The old dog beat the young pups in the Iditarod, an almost 1,000-mile sled dog race across the Alaska wilderness, as 57-year-old Mitch Seavey topped his son and a field of mostly younger mushers. Seavey pulled into Nome with his dog team Tuesday afternoon with a course record total time of eight days, three hours and 40 minutes—three hours ahead his son Dallas, who set the record last year.

"Fifty-seven used to be old, and it's not anymore. I'm just letting you know that," Seavey said in a press conference after the race, the Alaska Dispatch News reported.

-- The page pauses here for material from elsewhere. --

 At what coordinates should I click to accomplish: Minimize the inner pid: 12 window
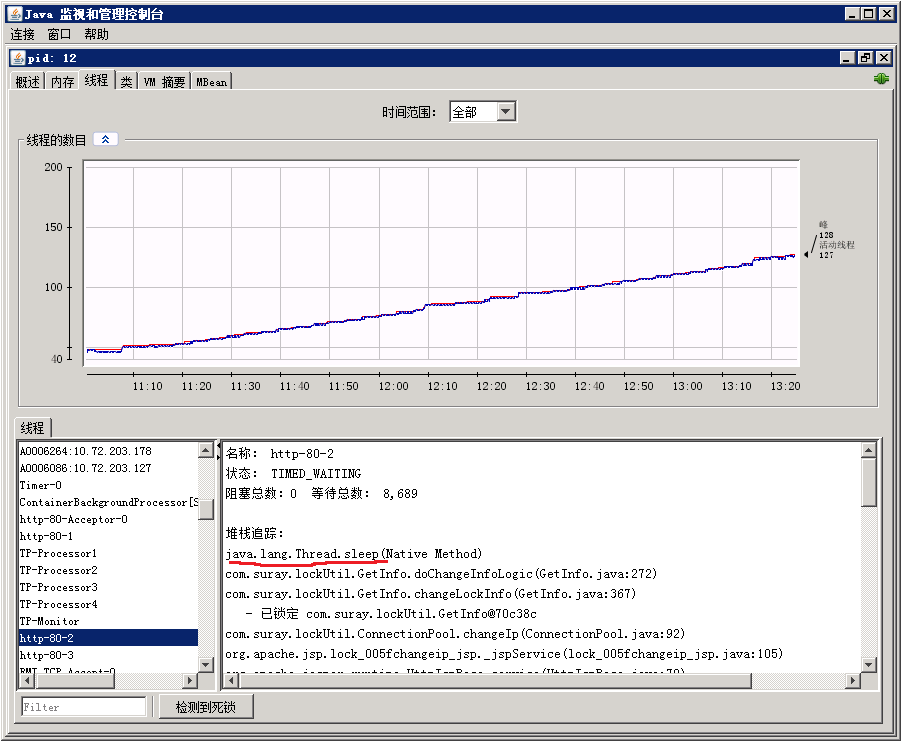(847, 58)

"They love speed," Seavey said of his dogs, which averaged a blazing 11 mph between some checkpoints, according to the newspaper. "I think it frustrated them to go too slow, so I just let 'em roll. It was scary because I've never gone that far that fast ever, but that's what they wanted to do, and maybe it's a new chapter."

When the race began in the 1970s, it took mushers more than twice as long to finish—with winners covering the course in up to 20 days—but improved training and breeding have slashed the winning times. Mushers this year started in Fairbanks instead of Willow, a small town near Anchorage, because of low snow on parts of the trail.

The elder Seavey also won the Iditarod Trail Sled Dog Race in 2004 and 2013, and his son also finished first in 2012 and 2014. After the race, according to the Alaska Dispatch News, Seavey collected a check for $75,000 and a new pickup truck, ate a cheeseburger and took a call from the state's governor, telling him, "I recommend you budget more money for dog mushing."